----- SOURCE RECORDS -----

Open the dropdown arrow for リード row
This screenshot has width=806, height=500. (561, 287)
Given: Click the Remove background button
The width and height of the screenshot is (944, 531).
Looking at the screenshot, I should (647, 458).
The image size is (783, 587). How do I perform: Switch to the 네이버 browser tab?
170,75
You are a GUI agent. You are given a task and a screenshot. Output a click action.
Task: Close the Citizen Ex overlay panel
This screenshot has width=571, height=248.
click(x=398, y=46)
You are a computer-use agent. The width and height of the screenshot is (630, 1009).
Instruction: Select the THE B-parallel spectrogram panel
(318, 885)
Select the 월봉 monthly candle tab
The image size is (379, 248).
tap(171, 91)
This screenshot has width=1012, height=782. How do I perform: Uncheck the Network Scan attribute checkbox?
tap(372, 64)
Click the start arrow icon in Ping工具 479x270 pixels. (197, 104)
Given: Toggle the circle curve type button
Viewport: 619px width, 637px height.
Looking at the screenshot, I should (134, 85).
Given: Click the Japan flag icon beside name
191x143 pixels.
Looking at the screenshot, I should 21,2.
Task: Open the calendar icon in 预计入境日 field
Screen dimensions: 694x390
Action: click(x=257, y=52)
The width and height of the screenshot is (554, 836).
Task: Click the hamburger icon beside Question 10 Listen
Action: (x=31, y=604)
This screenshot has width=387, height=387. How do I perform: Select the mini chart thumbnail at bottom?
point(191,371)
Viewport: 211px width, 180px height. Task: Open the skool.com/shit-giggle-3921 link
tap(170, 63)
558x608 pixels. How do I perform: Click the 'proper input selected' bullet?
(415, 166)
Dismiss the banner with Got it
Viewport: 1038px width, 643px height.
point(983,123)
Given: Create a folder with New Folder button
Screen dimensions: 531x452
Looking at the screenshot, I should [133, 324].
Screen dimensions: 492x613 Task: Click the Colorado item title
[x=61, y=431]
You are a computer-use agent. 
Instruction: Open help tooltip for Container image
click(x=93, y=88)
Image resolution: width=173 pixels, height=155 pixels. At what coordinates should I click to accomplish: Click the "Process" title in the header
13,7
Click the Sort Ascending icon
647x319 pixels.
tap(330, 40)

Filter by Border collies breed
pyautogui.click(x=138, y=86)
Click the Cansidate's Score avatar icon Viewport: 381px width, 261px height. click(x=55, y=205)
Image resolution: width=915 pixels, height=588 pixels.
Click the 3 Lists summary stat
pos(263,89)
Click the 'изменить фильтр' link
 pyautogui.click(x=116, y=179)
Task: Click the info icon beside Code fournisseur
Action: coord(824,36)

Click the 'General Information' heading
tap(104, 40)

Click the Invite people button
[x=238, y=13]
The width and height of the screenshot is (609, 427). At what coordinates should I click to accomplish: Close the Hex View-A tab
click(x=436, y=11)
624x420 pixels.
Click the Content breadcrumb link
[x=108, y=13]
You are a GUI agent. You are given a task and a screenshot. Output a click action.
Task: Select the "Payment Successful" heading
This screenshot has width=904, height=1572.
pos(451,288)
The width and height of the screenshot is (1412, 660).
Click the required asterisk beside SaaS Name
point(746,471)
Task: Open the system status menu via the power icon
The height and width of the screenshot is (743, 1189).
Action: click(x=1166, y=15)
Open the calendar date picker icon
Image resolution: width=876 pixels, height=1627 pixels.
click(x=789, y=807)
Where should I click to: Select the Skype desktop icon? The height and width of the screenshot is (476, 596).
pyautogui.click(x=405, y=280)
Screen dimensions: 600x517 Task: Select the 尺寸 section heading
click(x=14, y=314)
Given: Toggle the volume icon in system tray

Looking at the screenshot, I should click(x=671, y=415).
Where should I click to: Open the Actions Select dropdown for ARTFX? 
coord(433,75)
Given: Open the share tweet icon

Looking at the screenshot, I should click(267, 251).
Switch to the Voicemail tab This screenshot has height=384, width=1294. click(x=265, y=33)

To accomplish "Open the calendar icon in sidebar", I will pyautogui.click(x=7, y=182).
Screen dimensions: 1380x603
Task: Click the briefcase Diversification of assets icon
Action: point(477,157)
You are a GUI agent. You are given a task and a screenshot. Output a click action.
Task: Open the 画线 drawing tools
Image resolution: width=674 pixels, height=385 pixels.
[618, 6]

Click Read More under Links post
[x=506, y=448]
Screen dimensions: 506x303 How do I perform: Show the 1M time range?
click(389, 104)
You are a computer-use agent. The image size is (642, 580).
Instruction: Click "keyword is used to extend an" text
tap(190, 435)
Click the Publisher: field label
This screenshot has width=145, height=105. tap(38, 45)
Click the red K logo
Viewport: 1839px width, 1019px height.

-----

◆ TASK INSTRUCTIONS:
Your task is to transcribe all of the entries word for word.

◆ THE ANSWER:
Open the dropdown arrow for リード row
This screenshot has width=806, height=500. (561, 287)
Given: Click the Remove background button
The width and height of the screenshot is (944, 531).
Looking at the screenshot, I should (647, 458).
The image size is (783, 587). How do I perform: Switch to the 네이버 browser tab?
170,75
You are a GUI agent. You are given a task and a screenshot. Output a click action.
Task: Close the Citizen Ex overlay panel
This screenshot has width=571, height=248.
click(x=398, y=46)
You are a computer-use agent. The width and height of the screenshot is (630, 1009).
Instruction: Select the THE B-parallel spectrogram panel
(318, 885)
Select the 월봉 monthly candle tab
The image size is (379, 248).
tap(171, 91)
This screenshot has width=1012, height=782. How do I perform: Uncheck the Network Scan attribute checkbox?
tap(372, 64)
Click the start arrow icon in Ping工具 479x270 pixels. (197, 104)
Given: Toggle the circle curve type button
Viewport: 619px width, 637px height.
Looking at the screenshot, I should (134, 85).
Given: Click the Japan flag icon beside name
191x143 pixels.
Looking at the screenshot, I should 21,2.
Task: Open the calendar icon in 预计入境日 field
Screen dimensions: 694x390
Action: click(x=257, y=52)
The width and height of the screenshot is (554, 836).
Task: Click the hamburger icon beside Question 10 Listen
Action: (x=31, y=604)
This screenshot has width=387, height=387. How do I perform: Select the mini chart thumbnail at bottom?
point(191,371)
Viewport: 211px width, 180px height. Task: Open the skool.com/shit-giggle-3921 link
tap(170, 63)
558x608 pixels. How do I perform: Click the 'proper input selected' bullet?
(415, 166)
Dismiss the banner with Got it
Viewport: 1038px width, 643px height.
point(983,123)
Given: Create a folder with New Folder button
Screen dimensions: 531x452
Looking at the screenshot, I should [133, 324].
Screen dimensions: 492x613 Task: Click the Colorado item title
[x=61, y=431]
You are a computer-use agent. 
Instruction: Open help tooltip for Container image
click(x=93, y=88)
Image resolution: width=173 pixels, height=155 pixels. At what coordinates should I click to accomplish: Click the "Process" title in the header
13,7
Click the Sort Ascending icon
647x319 pixels.
tap(330, 40)

Filter by Border collies breed
pyautogui.click(x=138, y=86)
Click the Cansidate's Score avatar icon Viewport: 381px width, 261px height. click(x=55, y=205)
Image resolution: width=915 pixels, height=588 pixels.
Click the 3 Lists summary stat
pos(263,89)
Click the 'изменить фильтр' link
 pyautogui.click(x=116, y=179)
Task: Click the info icon beside Code fournisseur
Action: coord(824,36)

Click the 'General Information' heading
tap(104, 40)

Click the Invite people button
[x=238, y=13]
The width and height of the screenshot is (609, 427). At what coordinates should I click to accomplish: Close the Hex View-A tab
click(x=436, y=11)
624x420 pixels.
Click the Content breadcrumb link
[x=108, y=13]
You are a GUI agent. You are given a task and a screenshot. Output a click action.
Task: Select the "Payment Successful" heading
This screenshot has width=904, height=1572.
pos(451,288)
The width and height of the screenshot is (1412, 660).
Click the required asterisk beside SaaS Name
point(746,471)
Task: Open the system status menu via the power icon
The height and width of the screenshot is (743, 1189).
Action: click(x=1166, y=15)
Open the calendar date picker icon
Image resolution: width=876 pixels, height=1627 pixels.
click(x=789, y=807)
Where should I click to: Select the Skype desktop icon? The height and width of the screenshot is (476, 596).
pyautogui.click(x=405, y=280)
Screen dimensions: 600x517 Task: Select the 尺寸 section heading
click(x=14, y=314)
Given: Toggle the volume icon in system tray

Looking at the screenshot, I should click(x=671, y=415).
Where should I click to: Open the Actions Select dropdown for ARTFX? 
coord(433,75)
Given: Open the share tweet icon

Looking at the screenshot, I should click(267, 251).
Switch to the Voicemail tab This screenshot has height=384, width=1294. click(x=265, y=33)

To accomplish "Open the calendar icon in sidebar", I will pyautogui.click(x=7, y=182).
Screen dimensions: 1380x603
Task: Click the briefcase Diversification of assets icon
Action: point(477,157)
You are a GUI agent. You are given a task and a screenshot. Output a click action.
Task: Open the 画线 drawing tools
Image resolution: width=674 pixels, height=385 pixels.
[618, 6]

Click Read More under Links post
[x=506, y=448]
Screen dimensions: 506x303 How do I perform: Show the 1M time range?
click(389, 104)
You are a computer-use agent. The image size is (642, 580).
Instruction: Click "keyword is used to extend an" text
tap(190, 435)
Click the Publisher: field label
This screenshot has width=145, height=105. tap(38, 45)
Click the red K logo
Viewport: 1839px width, 1019px height.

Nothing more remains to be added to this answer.